My fantastic hubby does most of the lunch makings for our 4 year old. We do a fair amount of cooking and so send her with dinner leftovers – leftover stir-fry, leftover meatballs, leftover pasta – whatever we had that week. We make enough dinner to plan for 1-2 additional lunches. Then we add a container of fruit (either fresh or frozen – she loves to eat frozen berries or frozen mango from TJs) and a container of veggies (usually just a handful from a frozen veggie bag, microwaved). She also loves Trader Joe’s frozen dumplings, potstickers, etc., if we are out of ideas. The daycare provides a morning snack and afternoon snack, which are always healthy (fruit + cottage cheese, ham roll-ups, oatmeal, etc.), so that’s awesome.
There is an option for hot lunch at daycare, but it comes out to just over $5/day – which seems a lot for a scoop of pasta, grilled chicken breast, or cheese quesadilla. But if she ever gets tired of lunch from home, we would happily switch. Again, our daycare does great with healthy options.

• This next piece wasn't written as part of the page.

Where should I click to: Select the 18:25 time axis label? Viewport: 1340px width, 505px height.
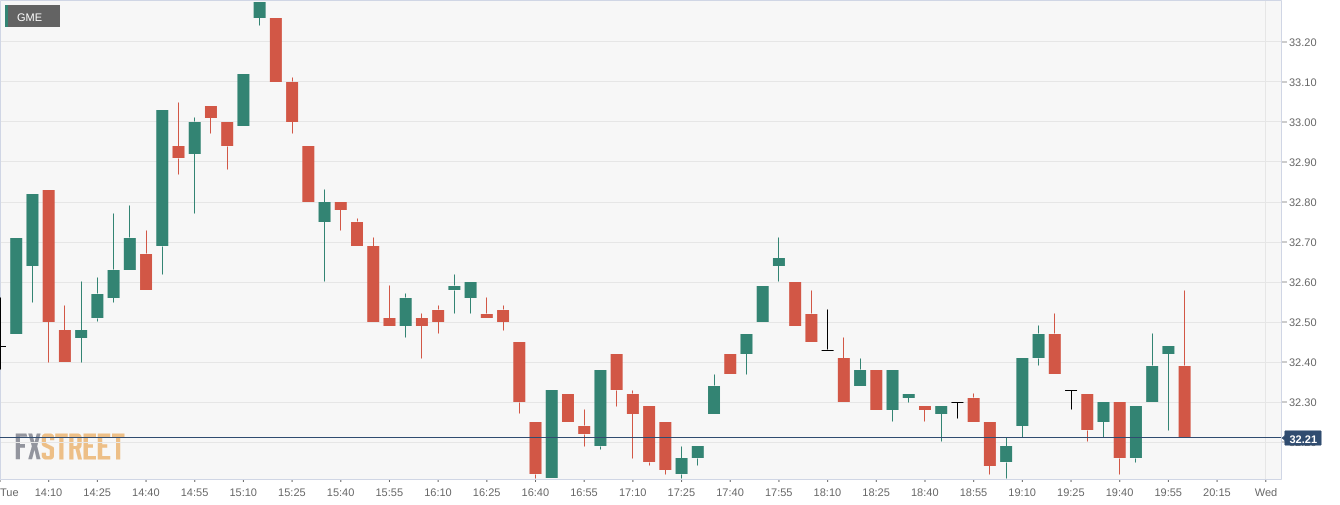point(876,492)
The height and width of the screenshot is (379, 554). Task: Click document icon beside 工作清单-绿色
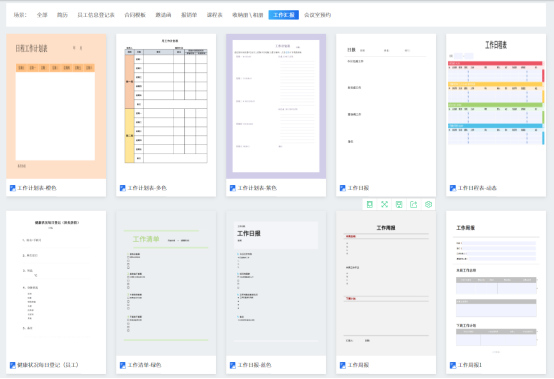point(123,365)
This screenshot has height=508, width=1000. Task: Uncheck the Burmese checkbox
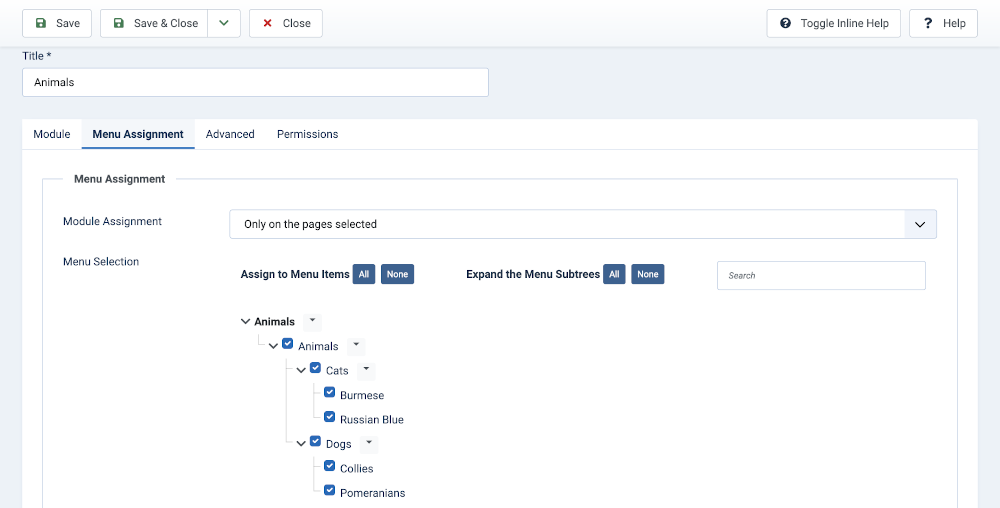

The boys have been eating tunafish sandwiches this week because I screwed up ordering the groceries. My lovely au pair happily makes these even though I know she hates tuna (sorry!). They also get a fair amount of pb&j — although I do the bourgie thing and make them with whole wheat bread, natural peanut butter, and no-sugar jam. I’m teaching the au pair to make proper American grilled cheese sandwiches, which she’s pretty happy to learn because they are delicious! and she wants to be able to make them for herself, too. I keep threatening to introduce the boys to fluffernutters, but my husband claims they have no nutritional value (and they don’t but they are culturally so important to us New Englanders!). I’m thinking when we visit my family in Boston this summer, they might have to have a taste (along with the lobster legs I plan to feed them). We also do a lot of this and that. Chopped left over chicken, chopped cooked veggies, cut up fruit, some bread. Kind of whatever’s available and easy for the kids to eat.
We use easy lunch boxes a lot. They are basically a tupperware for homemade lunchables. Our toddler loves them & we can’t even pack his lunch with him seeing the container because he will freak out and scream for “my lunch my lunch!” I try to put one item of each food group into it or as close as I can get with what I have on hand. For example, cheese and crackers, strawberries, carrots and celery and hummus. When my husband does lunch, the poor kid ends up with chicken nuggets or an uncrustable PBJ and a piece of fruit and/or a go gurt. I made myself stop caring, because the kid isn’t starving and working full time with 2 kids, you just cannot do it all!
We all eat the same thing almost every.single.day: almond butter and jelly sandwich, yogurt, and a side of fruit. We’ll occasionally do leftovers, too (for them, almost never for me).
I thank my husband every day for vetoing any daycare that doesn’t provide lunch. Back when I did have to pack lunch, it was pretty much chicken, black beans, rice, guacamole and fruit.